● **Task description**:
Reproduce the material verbatim, beginning at the line containing "click on Program." and ending after the line containing "Accept all is".
- - -
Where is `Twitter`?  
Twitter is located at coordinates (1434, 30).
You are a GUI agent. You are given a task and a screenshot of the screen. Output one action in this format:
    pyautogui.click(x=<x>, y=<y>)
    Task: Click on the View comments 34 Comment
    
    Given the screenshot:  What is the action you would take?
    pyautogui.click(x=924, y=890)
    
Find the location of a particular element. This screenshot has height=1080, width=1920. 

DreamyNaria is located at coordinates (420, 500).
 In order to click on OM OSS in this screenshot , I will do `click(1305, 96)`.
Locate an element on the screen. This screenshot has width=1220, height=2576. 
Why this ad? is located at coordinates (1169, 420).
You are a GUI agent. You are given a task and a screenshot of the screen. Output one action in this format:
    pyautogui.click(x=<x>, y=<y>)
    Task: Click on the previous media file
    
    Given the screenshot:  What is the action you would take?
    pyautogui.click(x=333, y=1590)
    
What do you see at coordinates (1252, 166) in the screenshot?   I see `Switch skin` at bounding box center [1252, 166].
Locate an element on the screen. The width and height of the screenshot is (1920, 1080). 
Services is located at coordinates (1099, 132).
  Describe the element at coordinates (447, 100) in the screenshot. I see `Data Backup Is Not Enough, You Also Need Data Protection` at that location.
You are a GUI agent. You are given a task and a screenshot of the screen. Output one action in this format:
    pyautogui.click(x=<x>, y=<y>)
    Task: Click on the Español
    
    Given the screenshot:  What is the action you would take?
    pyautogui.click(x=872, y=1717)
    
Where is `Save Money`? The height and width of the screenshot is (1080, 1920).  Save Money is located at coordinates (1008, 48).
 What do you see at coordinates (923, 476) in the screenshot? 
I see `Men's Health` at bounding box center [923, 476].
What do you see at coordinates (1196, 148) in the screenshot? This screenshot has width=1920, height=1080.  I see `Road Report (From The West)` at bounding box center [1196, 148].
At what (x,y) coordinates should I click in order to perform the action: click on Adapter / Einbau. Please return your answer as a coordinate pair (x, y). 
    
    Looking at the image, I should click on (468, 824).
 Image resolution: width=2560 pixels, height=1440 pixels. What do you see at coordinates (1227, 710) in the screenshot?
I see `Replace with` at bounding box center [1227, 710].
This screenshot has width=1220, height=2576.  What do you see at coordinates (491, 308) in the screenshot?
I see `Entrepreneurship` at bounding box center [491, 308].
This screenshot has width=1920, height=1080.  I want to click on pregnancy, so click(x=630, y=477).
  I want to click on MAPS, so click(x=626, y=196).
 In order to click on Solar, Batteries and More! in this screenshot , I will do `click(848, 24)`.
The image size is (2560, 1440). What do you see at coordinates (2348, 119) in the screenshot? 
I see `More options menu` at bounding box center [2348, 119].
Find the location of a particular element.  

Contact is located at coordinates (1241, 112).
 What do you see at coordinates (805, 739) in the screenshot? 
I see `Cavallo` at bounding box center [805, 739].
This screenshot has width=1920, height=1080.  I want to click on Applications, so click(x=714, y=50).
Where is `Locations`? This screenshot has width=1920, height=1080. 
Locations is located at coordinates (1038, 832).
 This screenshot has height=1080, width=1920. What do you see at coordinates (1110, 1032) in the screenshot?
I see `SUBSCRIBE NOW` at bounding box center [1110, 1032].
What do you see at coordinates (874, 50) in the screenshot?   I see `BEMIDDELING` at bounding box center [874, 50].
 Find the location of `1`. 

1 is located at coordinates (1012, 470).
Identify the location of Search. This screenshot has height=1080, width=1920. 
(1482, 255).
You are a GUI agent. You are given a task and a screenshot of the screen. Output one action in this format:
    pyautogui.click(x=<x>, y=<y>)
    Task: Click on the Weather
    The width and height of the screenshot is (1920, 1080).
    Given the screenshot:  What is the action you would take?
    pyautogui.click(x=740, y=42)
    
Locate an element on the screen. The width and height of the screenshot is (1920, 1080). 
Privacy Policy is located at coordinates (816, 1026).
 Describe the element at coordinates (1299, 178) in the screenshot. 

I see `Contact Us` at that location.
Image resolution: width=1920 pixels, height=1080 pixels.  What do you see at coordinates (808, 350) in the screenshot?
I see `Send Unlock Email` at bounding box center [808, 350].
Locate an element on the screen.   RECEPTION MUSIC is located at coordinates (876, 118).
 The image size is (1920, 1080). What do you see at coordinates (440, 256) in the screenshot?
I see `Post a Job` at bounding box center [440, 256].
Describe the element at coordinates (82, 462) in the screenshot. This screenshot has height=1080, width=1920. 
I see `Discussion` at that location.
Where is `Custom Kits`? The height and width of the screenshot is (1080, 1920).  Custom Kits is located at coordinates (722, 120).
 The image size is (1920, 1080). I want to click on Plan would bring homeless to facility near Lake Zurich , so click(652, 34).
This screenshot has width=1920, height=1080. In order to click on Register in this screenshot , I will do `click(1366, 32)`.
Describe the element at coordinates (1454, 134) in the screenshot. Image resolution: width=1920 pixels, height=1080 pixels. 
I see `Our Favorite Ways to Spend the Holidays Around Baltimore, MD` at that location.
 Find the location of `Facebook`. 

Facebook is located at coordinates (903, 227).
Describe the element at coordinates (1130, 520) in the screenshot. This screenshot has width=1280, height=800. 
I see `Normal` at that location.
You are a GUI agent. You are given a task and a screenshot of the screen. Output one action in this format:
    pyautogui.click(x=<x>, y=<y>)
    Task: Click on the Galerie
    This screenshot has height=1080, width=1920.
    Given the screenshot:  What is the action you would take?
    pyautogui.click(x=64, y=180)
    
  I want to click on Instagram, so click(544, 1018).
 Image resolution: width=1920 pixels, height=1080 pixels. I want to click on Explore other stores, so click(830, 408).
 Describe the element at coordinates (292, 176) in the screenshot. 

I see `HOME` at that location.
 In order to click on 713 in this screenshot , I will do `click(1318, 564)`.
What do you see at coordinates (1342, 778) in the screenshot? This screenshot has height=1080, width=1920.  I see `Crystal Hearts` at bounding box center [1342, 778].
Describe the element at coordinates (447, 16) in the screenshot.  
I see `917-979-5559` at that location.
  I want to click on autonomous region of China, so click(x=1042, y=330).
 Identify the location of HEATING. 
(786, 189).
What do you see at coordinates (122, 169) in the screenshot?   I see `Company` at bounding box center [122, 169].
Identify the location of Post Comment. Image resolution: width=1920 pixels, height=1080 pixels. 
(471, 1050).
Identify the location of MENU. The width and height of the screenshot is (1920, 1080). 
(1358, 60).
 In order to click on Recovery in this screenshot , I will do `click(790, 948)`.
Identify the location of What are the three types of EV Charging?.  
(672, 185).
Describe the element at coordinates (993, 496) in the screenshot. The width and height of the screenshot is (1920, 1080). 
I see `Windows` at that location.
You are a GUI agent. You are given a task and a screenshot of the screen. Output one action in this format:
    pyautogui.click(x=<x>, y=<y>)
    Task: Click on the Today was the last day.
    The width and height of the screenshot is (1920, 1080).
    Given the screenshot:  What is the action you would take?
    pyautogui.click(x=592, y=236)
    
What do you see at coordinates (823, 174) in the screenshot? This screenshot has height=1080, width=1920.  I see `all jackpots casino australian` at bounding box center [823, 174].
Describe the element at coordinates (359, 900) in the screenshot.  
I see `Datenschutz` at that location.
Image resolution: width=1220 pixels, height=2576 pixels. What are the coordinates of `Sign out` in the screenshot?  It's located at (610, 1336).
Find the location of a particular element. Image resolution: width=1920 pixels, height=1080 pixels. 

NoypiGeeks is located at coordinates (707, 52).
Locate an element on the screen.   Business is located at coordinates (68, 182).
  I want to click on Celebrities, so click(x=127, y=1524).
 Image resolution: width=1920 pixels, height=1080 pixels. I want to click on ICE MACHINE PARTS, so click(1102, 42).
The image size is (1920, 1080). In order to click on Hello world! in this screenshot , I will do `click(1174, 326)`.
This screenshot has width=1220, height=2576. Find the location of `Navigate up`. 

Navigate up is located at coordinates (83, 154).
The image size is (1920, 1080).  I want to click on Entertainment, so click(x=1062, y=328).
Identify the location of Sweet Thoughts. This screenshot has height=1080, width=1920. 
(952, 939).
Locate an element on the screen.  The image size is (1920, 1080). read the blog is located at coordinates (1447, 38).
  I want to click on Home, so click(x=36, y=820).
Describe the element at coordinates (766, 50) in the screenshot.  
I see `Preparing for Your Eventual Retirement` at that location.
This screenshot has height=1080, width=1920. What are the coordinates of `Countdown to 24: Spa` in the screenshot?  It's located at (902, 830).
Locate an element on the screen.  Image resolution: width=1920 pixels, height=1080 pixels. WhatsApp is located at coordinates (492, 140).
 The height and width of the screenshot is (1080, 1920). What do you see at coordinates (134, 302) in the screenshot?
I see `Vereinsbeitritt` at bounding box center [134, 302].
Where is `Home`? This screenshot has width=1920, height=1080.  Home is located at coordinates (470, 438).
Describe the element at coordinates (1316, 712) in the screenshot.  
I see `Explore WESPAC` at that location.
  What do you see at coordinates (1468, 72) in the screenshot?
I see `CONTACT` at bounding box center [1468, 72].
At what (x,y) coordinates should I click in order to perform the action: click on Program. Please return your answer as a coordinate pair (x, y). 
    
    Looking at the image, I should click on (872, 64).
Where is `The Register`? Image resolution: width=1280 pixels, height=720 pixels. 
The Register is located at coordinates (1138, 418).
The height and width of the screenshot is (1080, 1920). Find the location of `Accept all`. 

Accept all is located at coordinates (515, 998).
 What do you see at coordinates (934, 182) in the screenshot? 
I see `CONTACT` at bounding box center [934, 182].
- - -
● **The answer**:
At what (x,y) coordinates should I click in order to perform the action: click on Program. Please return your answer as a coordinate pair (x, y). 
    
    Looking at the image, I should click on (872, 64).
Where is `The Register`? Image resolution: width=1280 pixels, height=720 pixels. 
The Register is located at coordinates (1138, 418).
The height and width of the screenshot is (1080, 1920). Find the location of `Accept all`. 

Accept all is located at coordinates (515, 998).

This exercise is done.